Les hommes que nous voyons ont des regards immenses, pleins de curiosité. Ils sont accroupis sur la bordure des "routes". Cette position parait résumer leur position dans la vie. Ils avancent comme des équilibristes, entre la vie et la mort. Paradoxalement, leur visages sont eclairés d'un sourire éblouissant, bienveillant. Pas un sourire forcé comme on en fait parfois. Juste un sourire sincère, d'une réalité fracassante, affolante. "Quand leur misère fait monter nos larmes, leur sourire nous redonne des armes".
Je n'ai pas pris trop de photos. J'ai parfois l'impression que le fait de prendre trop de photos nous fait passer à côté du moment présent. On ne vit plus pour l'instant présent, mais pour l'hypothétique bonheur futur que nous procurerons les photos. J'ai l'impression de moins profiter des choses. Même si je ne suis pas encore vraiment content d'être là, je suis certain de revenir grandi de ce voyage.
On se lève à 5h demain pour prendre le "train"...
A plus tard.
22 décembre
La journée a commencé tôt. Il faisait encore nuit. Nous sommes arrivés à la gare à l'heure où le train partait, on a donc du courir pour le prendre (le décalage était de 4h30, et non pas 4h...). Après 2h30 de trajet, nous sommes arrivés à Agra, où j'ai pu apercevoir le Taj Mahal. C'est rassurant de voir quelques touristes. Je me sentais minuscule devant l'immensité de ce palais, symbolisant l'amour éternel d'un homme pour une femme qui succomba lors de la naissance de leur 14e enfant. Des singes sont arrivés. Il y en avait des dizaines. Je les ai suivi, avant de les voir disparaître comme par magie, au détour d'un petit chemin, derrière l'une des deux mosquées. 5 mosquées et 3 palais plus tard, on a reprit le train, vers Jaiupr. 5h30 de voyage à 20km/h. Il est tard.
A demain.
24 décembre
Je ne sais pas vraiment où je suis. Sûrement à quelques heures de Jaipur. Je commence à comprendre certaines choses. Je crois avoir enfin trouvé la source de ma peur à l'idée de venir ici, et du malaise que j'avais parfois jusque là. J'avais peur et honte à la fois. Peur d'ouvrir les yeux, de comprendre, de prendre conscience de mon inconscience. Même s'il nous arrive de penser tout savoir, je vois aujourd'hui que la vérité est ailleurs. On en apprend moins dans les livres qu'en 3 jours ici. La vérité n'est pas dans les livres. Elle est sous nos yeux, dans leurs yeux. Leurs yeux qui ont tout vu mais qui ne savent rien, sinon tout ce que j'ignore.
8 janvier
En Inde, on est dimanche. Nous avons visité plus de 15 villes, sommes passé à travers des champs, des déserts, tout change tout le temps. Il est 1h03, et 4h30 de moins en france. Je suis dans l'avion qui me ramène, malgré moi, à Paris. Ce voyage était incroyable. Mes réticences du début se sont évanouies en quelques heures. J'ai vu ce que je n'imaginais pas, ou ce que j'imaginais sans pouvoir me le représenter. Etrangement, j'ai désormais l'impression d'avoir quelque chose à accomplir, d'avoir un rôle. Le peu d'aide que nous avons apporté, dans les écoles, dans quelques villages, me donne l'impression que mon existence n'est pas sans but.

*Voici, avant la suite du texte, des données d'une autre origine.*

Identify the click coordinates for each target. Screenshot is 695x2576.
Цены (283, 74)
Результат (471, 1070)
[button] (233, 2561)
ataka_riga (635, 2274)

J'ai pris conscience de ma chance et de la superficialité des nos problèmes. Mes problèmes ne sont rien. Les gens que j'ai croisé, parfois, vivent dans un équilibre tangible entre la vie et la mort. L'un semble les aspirer irrémédiablement tandis qu'ils s'accrochent à l'autre. Mais ils gardent dans leur yeux cette joie de vivre, cette gentillesse, cette quiétude, cette bienveillance. Plus que jamais j'ai envie de les aider. Je suis persuadé que je vais revenir, tôt ou tard, avec, je l'espère, un échappatoire à leur proposer.
Je n'y suis jamais retourné. Mon dernier voyage était à Los Angeles. J'ai l'impression d'être rentré dans les rangs, d'avoir plongé dans un système que je rejetais jusque là, avec mes envies de sauver le monde. Mais ca ne durera pas éternellement. Allez là bas si ce n'est pas déjà fait, allez jeter un oeil, vous n'en reviendrez pas. Ce pays m'a changé, j'espère être en mesure de le lui rendre un jour.